I really don’t mind the historical inaccuracies all that much. I mean, it does allow me to feel superior and knowledgeable. And, after all, Braveheart played pretty fast and loose with history. But Braveheart did so to create a compelling story, an element noticeably absent from Tristan + Isolde.

Now I think adultery plots are stupid to begin with, but if you’re going to make a movie about one, you’d better make it apparent why the two protagonists are in love. No hints in T + I, other that they’re both young and pretty. Maybe Tristan really just wants Isolde’s books, which possess the magical property of letting you read texts that haven’t been written yet. Anyhow, as a reviewer quoted on Rotten Tomatoes said, “This couple has endured for over 900 years; the least Tristan + Isolde can do is show us a reason why.”
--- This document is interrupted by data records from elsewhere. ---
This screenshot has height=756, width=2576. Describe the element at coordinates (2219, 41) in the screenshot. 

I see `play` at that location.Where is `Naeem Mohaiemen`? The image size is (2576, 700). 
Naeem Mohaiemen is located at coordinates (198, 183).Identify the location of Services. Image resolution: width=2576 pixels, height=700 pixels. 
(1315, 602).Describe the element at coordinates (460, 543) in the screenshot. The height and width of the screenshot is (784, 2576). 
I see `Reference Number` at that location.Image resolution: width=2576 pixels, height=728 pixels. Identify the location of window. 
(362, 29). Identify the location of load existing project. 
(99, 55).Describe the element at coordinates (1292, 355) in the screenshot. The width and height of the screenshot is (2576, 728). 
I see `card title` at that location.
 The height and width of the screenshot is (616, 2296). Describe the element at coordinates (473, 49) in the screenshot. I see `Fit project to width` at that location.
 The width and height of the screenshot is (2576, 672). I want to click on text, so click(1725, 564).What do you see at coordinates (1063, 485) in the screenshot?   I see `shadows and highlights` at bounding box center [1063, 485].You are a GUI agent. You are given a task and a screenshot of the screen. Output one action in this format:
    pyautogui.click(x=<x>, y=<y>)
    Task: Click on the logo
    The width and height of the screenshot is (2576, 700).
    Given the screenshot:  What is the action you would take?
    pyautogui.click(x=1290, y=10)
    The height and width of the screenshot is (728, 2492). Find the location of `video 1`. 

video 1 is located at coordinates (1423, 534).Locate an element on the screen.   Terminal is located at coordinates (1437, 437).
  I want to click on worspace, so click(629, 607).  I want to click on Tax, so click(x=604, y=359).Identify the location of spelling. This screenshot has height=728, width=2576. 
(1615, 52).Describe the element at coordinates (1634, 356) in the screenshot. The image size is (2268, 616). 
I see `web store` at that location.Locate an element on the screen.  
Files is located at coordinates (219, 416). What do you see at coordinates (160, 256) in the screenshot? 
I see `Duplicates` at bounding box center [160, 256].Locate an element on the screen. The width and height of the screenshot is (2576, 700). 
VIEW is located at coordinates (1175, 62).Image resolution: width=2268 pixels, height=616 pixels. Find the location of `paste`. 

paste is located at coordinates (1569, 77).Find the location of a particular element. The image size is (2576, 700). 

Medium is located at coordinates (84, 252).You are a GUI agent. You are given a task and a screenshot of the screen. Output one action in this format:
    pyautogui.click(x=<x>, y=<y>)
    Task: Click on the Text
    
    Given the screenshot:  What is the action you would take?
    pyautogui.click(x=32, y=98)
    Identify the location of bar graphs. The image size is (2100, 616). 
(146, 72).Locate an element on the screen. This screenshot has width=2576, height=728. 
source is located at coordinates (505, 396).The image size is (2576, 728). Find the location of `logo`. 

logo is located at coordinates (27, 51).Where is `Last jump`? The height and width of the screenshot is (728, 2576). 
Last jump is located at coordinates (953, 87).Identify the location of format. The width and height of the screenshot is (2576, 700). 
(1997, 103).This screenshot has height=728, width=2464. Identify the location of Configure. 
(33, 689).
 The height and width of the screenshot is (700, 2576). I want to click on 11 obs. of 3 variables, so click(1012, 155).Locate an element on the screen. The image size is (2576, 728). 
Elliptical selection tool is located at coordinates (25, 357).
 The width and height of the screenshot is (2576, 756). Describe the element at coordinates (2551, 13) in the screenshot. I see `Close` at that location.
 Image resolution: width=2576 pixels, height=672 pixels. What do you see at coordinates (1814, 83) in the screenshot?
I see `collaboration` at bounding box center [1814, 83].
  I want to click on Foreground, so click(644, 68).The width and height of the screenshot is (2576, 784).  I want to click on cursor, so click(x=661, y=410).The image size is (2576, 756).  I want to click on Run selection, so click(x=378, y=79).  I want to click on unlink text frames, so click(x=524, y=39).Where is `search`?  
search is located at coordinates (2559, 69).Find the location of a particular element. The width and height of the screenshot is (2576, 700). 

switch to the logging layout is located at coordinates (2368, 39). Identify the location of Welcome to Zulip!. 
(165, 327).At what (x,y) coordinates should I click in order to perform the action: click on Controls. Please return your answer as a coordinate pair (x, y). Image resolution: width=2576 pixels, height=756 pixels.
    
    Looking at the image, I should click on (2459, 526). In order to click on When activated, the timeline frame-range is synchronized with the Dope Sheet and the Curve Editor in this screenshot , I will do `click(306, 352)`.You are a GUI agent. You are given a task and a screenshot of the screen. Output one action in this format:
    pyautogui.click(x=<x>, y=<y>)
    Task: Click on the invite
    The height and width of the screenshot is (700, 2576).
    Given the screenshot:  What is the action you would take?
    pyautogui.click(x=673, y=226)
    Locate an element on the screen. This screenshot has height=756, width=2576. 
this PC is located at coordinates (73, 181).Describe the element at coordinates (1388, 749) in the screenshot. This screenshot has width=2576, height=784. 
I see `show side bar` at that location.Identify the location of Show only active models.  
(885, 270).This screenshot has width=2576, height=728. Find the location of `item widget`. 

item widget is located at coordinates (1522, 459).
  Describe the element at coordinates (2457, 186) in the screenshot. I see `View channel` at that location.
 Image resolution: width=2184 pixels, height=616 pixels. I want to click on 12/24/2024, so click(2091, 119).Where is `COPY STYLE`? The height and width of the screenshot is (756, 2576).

The movie tries to make up for the lack of depth in the romantic plot by feeding us all sorts of stuff about how all the “tribes” (Cornish, Saxons, Angles, etc.) need to unite to defeat the common enemy of Ireland. The lines in the political segments are just plain corny, though, as they were in King Arthur.

Why do I keep watching these mediocre medieval movies? I have to admit that they’re fun to laugh at, if you watch them with other people. Plus, they keep putting actors I like in them. NOT the interchangeable pretty boys Heath Ledger and James Franco. I am referring to Clive Owen and Rufus Sewell (who was in both A Knight’s Tale and Tristan + Isolde). If the filmmakers only gave these men some good lines, they could chew the scenery.

Entry Filed under: Movies

1 Comment Add your own

  • 1. j  |  May 12th, 2006 at 11:36 am

    Anyone who thinks that has the discernment of an Irish setter. “Yay, medieval clothes! And axes! Yay, axes! Pant, pant.”

    *dies*

    SO TRUE.

    I refuse to see that movie. I don’t like the story, and if they’ve stripped it of all the good stuff–including the fact that it was Isolde messing around with love potions in an attempt to take revenge on Tristan that causes their twoo wuv–then what’s the point?

    Though I might want to see that Cornish soldier bite the dust.